Thank You
Note: I’ve been inspired this year by writers of short essays and blog posts - like Roxanne Gay, Glennon Doyle, Jenny Slate, and my friend Arjun Desai - and have been wanting to try the style myself. As a more typically verbose writer, I’d love to know what you think of these short-form musings.
I listened to a Ted Talk podcast recently in which a Sri Lankan monk shared her simple, two-word mantra for nurturing. JayaShri Maathaa walks around the world quietly whispering “thank you” in her mind, and it’s enough to change her entire mood and perspective, even throughout the pandemic’s year of chaos and suffering. I’ve been trying it for a week, and it’s working for me, too.
I spend 12 minutes walking around my apartment building block - two times in order to get enough time and movement away from my desk - whispering “thank you” to the sunshine. Thank you, to the lush green trees and plants. Thank you, to the air filling my lungs and the legs carrying my body through the world.
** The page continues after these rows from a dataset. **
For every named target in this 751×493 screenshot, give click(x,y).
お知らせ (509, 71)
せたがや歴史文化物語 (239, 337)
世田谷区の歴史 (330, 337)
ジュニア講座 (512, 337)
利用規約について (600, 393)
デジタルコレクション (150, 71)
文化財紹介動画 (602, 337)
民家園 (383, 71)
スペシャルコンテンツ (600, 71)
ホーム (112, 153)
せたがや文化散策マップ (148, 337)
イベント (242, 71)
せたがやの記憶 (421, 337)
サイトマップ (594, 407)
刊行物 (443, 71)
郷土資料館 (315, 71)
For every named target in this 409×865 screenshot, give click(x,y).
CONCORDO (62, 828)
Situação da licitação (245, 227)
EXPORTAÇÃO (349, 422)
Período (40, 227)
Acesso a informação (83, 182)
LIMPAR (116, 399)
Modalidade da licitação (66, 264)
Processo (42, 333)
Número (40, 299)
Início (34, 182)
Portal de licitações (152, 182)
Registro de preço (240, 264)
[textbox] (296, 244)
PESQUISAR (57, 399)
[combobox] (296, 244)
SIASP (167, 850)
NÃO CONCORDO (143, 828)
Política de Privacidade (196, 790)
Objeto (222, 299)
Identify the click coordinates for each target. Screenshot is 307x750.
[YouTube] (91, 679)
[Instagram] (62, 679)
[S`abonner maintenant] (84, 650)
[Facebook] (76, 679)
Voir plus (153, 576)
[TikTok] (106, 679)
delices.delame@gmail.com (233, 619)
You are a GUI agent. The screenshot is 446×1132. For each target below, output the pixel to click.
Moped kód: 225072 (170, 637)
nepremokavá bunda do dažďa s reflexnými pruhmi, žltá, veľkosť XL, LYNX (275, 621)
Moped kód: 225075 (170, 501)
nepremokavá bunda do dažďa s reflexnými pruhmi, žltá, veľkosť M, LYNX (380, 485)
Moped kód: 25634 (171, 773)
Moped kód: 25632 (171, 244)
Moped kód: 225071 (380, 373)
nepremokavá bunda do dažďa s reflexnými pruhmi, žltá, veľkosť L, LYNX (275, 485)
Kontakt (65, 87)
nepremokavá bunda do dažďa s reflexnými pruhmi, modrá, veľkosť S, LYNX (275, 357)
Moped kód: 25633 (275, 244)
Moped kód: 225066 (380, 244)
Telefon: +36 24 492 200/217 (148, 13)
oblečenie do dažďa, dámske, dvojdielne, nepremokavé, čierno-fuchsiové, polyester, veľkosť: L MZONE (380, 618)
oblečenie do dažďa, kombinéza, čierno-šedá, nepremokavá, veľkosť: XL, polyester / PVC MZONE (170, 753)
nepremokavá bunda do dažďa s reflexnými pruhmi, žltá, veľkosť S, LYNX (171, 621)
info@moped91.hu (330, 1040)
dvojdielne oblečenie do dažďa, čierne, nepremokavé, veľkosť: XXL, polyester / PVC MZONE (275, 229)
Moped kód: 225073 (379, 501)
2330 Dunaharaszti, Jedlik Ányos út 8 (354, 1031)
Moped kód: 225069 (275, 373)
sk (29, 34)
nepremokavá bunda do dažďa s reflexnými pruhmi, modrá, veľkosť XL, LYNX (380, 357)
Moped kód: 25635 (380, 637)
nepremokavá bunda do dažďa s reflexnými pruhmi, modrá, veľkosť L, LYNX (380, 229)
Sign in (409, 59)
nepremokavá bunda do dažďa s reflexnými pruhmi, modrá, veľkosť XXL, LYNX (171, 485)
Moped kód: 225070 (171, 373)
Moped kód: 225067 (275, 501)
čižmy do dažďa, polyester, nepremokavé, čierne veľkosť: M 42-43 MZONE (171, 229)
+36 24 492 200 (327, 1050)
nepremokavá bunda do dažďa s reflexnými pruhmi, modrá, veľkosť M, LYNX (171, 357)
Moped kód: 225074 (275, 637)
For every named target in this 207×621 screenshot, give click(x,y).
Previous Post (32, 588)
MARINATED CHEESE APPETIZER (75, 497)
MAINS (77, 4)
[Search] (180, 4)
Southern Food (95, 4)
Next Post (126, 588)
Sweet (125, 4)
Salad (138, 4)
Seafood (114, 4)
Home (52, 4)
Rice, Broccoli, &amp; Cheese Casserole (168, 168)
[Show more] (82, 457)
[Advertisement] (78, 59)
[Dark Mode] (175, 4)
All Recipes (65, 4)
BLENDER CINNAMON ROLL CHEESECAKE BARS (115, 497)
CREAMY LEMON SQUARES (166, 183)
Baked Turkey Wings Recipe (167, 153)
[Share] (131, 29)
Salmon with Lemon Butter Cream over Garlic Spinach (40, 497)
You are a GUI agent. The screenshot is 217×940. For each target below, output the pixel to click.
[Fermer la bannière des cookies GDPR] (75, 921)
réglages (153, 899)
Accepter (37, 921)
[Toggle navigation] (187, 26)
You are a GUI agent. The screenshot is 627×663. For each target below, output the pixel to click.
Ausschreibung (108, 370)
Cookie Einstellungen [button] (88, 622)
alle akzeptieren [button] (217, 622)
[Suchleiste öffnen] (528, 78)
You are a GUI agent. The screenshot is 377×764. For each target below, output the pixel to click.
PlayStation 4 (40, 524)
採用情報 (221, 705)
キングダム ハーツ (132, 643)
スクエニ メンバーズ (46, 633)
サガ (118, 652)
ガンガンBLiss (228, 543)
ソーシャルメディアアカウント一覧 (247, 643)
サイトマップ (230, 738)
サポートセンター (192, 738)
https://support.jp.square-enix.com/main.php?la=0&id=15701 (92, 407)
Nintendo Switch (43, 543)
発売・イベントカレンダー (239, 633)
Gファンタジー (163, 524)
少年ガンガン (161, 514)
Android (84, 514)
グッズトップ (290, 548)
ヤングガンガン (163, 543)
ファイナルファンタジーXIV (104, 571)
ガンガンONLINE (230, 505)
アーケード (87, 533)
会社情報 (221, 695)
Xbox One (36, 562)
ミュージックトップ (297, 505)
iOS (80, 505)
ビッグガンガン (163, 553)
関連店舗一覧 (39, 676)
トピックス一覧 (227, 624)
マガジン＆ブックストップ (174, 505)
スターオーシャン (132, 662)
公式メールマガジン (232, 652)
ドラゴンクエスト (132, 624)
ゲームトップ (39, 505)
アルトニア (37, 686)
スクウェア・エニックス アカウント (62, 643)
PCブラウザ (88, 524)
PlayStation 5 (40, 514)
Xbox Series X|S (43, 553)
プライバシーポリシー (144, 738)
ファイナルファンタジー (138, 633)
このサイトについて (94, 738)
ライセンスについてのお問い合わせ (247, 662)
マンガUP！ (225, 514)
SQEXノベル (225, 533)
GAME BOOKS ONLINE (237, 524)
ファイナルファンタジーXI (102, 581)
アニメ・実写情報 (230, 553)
I’m hiking with my mom up a rocky mountain ledge to overlook the sea on her visit to my new home. I look back at her making her way up and think, “thank you.” Let me remember this. We stand at the top with linked arms. Thank you.
I’m sitting on my couch with candles lit, steaming mug of tea in front of me, and two dimly lit Kindles glowing in the night. Tyler and I sit side by side, reading. It’s a simple moment, it’s a repetitive moment, but it’s bliss. Thank you, thank you, thank you.
Each two-word acknowledgment brings me a moment of mindfulness and gratitude, a simple awareness and appreciation for what is, today. Despite all of my goals and strivings, despite my hopes for the future without a pandemic, what I have today is perfect, and worthy of thanks.
What small, everyday moments can you acknowledge with a “thank you” to the universe? How might it change your entire perspective on time and our place in it?